10 Liberation by Skyler Cowan
Author’s note: It’s one of the first pieces of my own creation that I have felt compelled to repeatedly revise for my own gratification. It was fulfilling to try to find the right words to convey my inner experience, and while I feel that the words only offer a cheap substitute for the actual experience described, language is one of our best methods for conveying complex concepts. I feel I’ve come about as close as I can to recreating the experience through this medium. I am truly glad to have had this opportunity to share the end product with you. Below is the final draft (for now), and it’s the first piece of personal writing that I have wanted to share in any kind of public way. Thank you.
When I was arrested, I sat in county jail for ten months. All I could see was grey–just concrete, steel and cinderblocks. From the rec yard I was fortunate enough to see the sky for up to an hour a day, but the horizon was withheld. In any cardinal direction, there were only 20-foot-high cinderblock walls topped with long and plentiful coils of razor wire.
There was a strong feeling of spiritual oppression.
When I was finally sentenced, I was freighted from Ada County to Caribou County (an IDOC holding facility). The trip spanned from western Idaho to the southeast corner of Idaho.
For most of the bus ride I watched the Idaho desert roll along, reveling in some of the most mundane natural landscapes. It seemed an apex experience just to watch sagebrush and sand drift endlessly by my window.

At some point, we crossed a great arching bridge; I couldn’t say where. As I looked out the window, the canyon we were crossing came into view–a gash in the Earth’s crust so deep and wide that it seemed to contain an ecosystem completely independent of the world above. It was a stunning microcosm of the Idaho wilderness that had helped to raise me.
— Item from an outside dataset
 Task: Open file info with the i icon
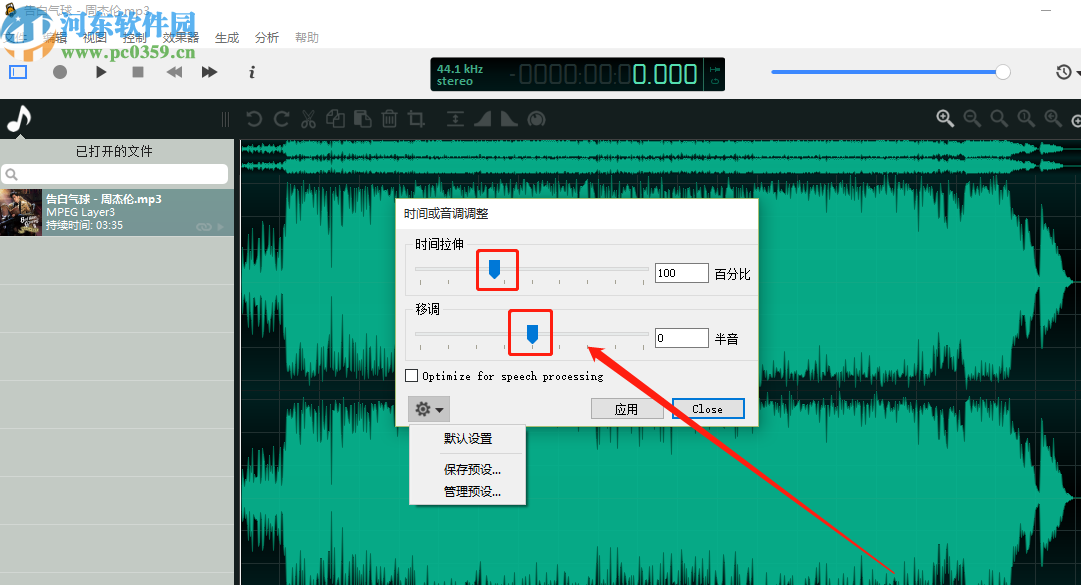[x=252, y=72]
It held freedom in its depths.
As I gazed in mute reverence at the placid green river below, bathed in the long light of autumn, my heart cracked open in imitation of the world before me. The vacuum that had been cultivated within it over the last ten months immediately gave way to the pure love of creation that cascaded in. As it filled beyond capacity, the excess found its way to my tear ducts and rolled down my cheeks.
I found myself immersed in the Clear White Light of existence, and I remember thinking that I was looking into the face of God.
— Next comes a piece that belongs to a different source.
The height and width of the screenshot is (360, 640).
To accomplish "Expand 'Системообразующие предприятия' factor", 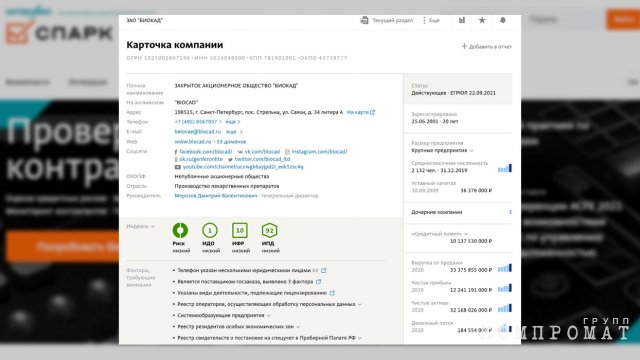I will (269, 316).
That bridge took maybe ten seconds to cross, but the view and the feelings it elicited have stuck vividly in my mind over the years as one of the most beautiful and transcendent experiences I have been afforded ever since I was caged.
Aum Mani Padme Hum*
*Aum Mani Padme Hum is a powerful mantra in Tibetan Buddhism, often called the “Six-Syllable Mantra”. It is believed to invoke compassion and benevolent attention and can be used for meditation, spiritual development, and healing.